◆ SUPPLIED MATERIAL:
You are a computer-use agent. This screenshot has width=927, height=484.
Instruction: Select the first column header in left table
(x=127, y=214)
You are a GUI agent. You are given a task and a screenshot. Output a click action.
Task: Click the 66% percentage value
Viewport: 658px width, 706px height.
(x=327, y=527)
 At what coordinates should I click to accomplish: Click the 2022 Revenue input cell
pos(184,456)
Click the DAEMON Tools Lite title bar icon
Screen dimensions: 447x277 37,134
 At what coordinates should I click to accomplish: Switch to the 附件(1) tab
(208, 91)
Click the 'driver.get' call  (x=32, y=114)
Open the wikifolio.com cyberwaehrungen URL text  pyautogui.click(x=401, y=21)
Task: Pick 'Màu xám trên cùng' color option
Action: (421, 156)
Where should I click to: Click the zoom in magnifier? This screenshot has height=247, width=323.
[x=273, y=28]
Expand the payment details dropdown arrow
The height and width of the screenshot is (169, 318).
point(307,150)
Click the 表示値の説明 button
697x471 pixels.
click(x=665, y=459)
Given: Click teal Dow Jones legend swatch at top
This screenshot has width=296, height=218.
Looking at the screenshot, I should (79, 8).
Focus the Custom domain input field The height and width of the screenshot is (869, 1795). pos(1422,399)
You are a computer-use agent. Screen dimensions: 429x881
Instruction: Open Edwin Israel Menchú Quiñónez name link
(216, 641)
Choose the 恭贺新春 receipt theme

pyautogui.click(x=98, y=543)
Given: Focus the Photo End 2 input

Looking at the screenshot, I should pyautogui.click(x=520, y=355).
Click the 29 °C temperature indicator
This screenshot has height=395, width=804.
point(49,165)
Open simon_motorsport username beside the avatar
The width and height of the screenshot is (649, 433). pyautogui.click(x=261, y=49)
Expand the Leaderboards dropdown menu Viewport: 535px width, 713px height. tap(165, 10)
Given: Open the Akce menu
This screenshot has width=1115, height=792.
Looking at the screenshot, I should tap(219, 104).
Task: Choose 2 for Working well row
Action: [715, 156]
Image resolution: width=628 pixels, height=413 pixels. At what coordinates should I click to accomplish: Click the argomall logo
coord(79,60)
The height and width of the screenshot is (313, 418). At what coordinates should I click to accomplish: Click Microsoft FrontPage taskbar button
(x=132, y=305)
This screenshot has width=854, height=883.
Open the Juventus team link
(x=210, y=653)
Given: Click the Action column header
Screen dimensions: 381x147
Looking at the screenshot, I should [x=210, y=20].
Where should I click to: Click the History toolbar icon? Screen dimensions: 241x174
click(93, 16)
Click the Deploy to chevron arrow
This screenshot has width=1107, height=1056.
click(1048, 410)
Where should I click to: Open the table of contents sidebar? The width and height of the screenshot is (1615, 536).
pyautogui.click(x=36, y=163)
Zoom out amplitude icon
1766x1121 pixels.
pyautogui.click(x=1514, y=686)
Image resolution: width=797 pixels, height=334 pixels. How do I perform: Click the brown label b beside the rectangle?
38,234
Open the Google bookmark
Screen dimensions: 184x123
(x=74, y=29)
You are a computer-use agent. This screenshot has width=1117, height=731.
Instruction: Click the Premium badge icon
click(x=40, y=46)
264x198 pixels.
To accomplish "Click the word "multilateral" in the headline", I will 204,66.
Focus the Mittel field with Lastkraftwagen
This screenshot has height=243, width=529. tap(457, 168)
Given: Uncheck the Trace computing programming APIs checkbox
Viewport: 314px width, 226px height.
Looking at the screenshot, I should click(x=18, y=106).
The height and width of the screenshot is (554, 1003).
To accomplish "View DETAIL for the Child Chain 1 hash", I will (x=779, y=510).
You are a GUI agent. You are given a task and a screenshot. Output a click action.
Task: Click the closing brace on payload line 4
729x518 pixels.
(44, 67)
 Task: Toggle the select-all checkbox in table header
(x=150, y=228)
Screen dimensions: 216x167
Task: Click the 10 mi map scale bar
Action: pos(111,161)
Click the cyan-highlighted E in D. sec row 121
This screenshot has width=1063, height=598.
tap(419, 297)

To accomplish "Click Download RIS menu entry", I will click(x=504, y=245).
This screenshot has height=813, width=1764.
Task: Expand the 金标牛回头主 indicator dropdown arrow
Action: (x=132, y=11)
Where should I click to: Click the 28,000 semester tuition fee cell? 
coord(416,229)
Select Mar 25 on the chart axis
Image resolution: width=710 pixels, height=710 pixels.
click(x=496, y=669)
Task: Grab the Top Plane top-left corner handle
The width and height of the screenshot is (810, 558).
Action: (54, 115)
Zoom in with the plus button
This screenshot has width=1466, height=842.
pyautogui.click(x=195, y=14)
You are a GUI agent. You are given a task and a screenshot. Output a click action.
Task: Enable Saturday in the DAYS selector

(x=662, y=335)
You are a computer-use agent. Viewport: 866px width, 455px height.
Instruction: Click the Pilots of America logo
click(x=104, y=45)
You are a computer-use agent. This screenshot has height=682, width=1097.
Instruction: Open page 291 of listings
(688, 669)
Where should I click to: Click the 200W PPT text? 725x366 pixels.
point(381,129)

◆ WHAT TO PRODUCE: The answer is the data above, retyped exactly in full.

◆ SOLUTION FOR THIS PROBLEM:
You are a computer-use agent. This screenshot has width=927, height=484.
Instruction: Select the first column header in left table
(x=127, y=214)
You are a GUI agent. You are given a task and a screenshot. Output a click action.
Task: Click the 66% percentage value
Viewport: 658px width, 706px height.
(x=327, y=527)
 At what coordinates should I click to accomplish: Click the 2022 Revenue input cell
pos(184,456)
Click the DAEMON Tools Lite title bar icon
Screen dimensions: 447x277 37,134
 At what coordinates should I click to accomplish: Switch to the 附件(1) tab
(208, 91)
Click the 'driver.get' call  (x=32, y=114)
Open the wikifolio.com cyberwaehrungen URL text  pyautogui.click(x=401, y=21)
Task: Pick 'Màu xám trên cùng' color option
Action: (421, 156)
Where should I click to: Click the zoom in magnifier? This screenshot has height=247, width=323.
[x=273, y=28]
Expand the payment details dropdown arrow
The height and width of the screenshot is (169, 318).
point(307,150)
Click the 表示値の説明 button
697x471 pixels.
click(x=665, y=459)
Given: Click teal Dow Jones legend swatch at top
This screenshot has width=296, height=218.
Looking at the screenshot, I should (79, 8).
Focus the Custom domain input field The height and width of the screenshot is (869, 1795). pos(1422,399)
You are a computer-use agent. Screen dimensions: 429x881
Instruction: Open Edwin Israel Menchú Quiñónez name link
(216, 641)
Choose the 恭贺新春 receipt theme

pyautogui.click(x=98, y=543)
Given: Focus the Photo End 2 input

Looking at the screenshot, I should pyautogui.click(x=520, y=355).
Click the 29 °C temperature indicator
This screenshot has height=395, width=804.
point(49,165)
Open simon_motorsport username beside the avatar
The width and height of the screenshot is (649, 433). pyautogui.click(x=261, y=49)
Expand the Leaderboards dropdown menu Viewport: 535px width, 713px height. tap(165, 10)
Given: Open the Akce menu
This screenshot has width=1115, height=792.
Looking at the screenshot, I should tap(219, 104).
Task: Choose 2 for Working well row
Action: [715, 156]
Image resolution: width=628 pixels, height=413 pixels. At what coordinates should I click to accomplish: Click the argomall logo
coord(79,60)
The height and width of the screenshot is (313, 418). At what coordinates should I click to accomplish: Click Microsoft FrontPage taskbar button
(x=132, y=305)
This screenshot has width=854, height=883.
Open the Juventus team link
(x=210, y=653)
Given: Click the Action column header
Screen dimensions: 381x147
Looking at the screenshot, I should [x=210, y=20].
Where should I click to: Click the History toolbar icon? Screen dimensions: 241x174
click(93, 16)
Click the Deploy to chevron arrow
This screenshot has width=1107, height=1056.
click(1048, 410)
Where should I click to: Open the table of contents sidebar? The width and height of the screenshot is (1615, 536).
pyautogui.click(x=36, y=163)
Zoom out amplitude icon
1766x1121 pixels.
pyautogui.click(x=1514, y=686)
Image resolution: width=797 pixels, height=334 pixels. How do I perform: Click the brown label b beside the rectangle?
38,234
Open the Google bookmark
Screen dimensions: 184x123
(x=74, y=29)
You are a computer-use agent. This screenshot has width=1117, height=731.
Instruction: Click the Premium badge icon
click(x=40, y=46)
264x198 pixels.
To accomplish "Click the word "multilateral" in the headline", I will 204,66.
Focus the Mittel field with Lastkraftwagen
This screenshot has height=243, width=529. tap(457, 168)
Given: Uncheck the Trace computing programming APIs checkbox
Viewport: 314px width, 226px height.
Looking at the screenshot, I should click(x=18, y=106).
The height and width of the screenshot is (554, 1003).
To accomplish "View DETAIL for the Child Chain 1 hash", I will (x=779, y=510).
You are a GUI agent. You are given a task and a screenshot. Output a click action.
Task: Click the closing brace on payload line 4
729x518 pixels.
(44, 67)
 Task: Toggle the select-all checkbox in table header
(x=150, y=228)
Screen dimensions: 216x167
Task: Click the 10 mi map scale bar
Action: pos(111,161)
Click the cyan-highlighted E in D. sec row 121
This screenshot has width=1063, height=598.
tap(419, 297)

To accomplish "Click Download RIS menu entry", I will click(x=504, y=245).
This screenshot has height=813, width=1764.
Task: Expand the 金标牛回头主 indicator dropdown arrow
Action: (x=132, y=11)
Where should I click to: Click the 28,000 semester tuition fee cell? 
coord(416,229)
Select Mar 25 on the chart axis
Image resolution: width=710 pixels, height=710 pixels.
click(x=496, y=669)
Task: Grab the Top Plane top-left corner handle
The width and height of the screenshot is (810, 558).
Action: (54, 115)
Zoom in with the plus button
This screenshot has width=1466, height=842.
pyautogui.click(x=195, y=14)
You are a GUI agent. You are given a task and a screenshot. Output a click action.
Task: Enable Saturday in the DAYS selector

(x=662, y=335)
You are a computer-use agent. Viewport: 866px width, 455px height.
Instruction: Click the Pilots of America logo
click(x=104, y=45)
You are a computer-use agent. This screenshot has height=682, width=1097.
Instruction: Open page 291 of listings
(688, 669)
Where should I click to: Click the 200W PPT text? 725x366 pixels.
point(381,129)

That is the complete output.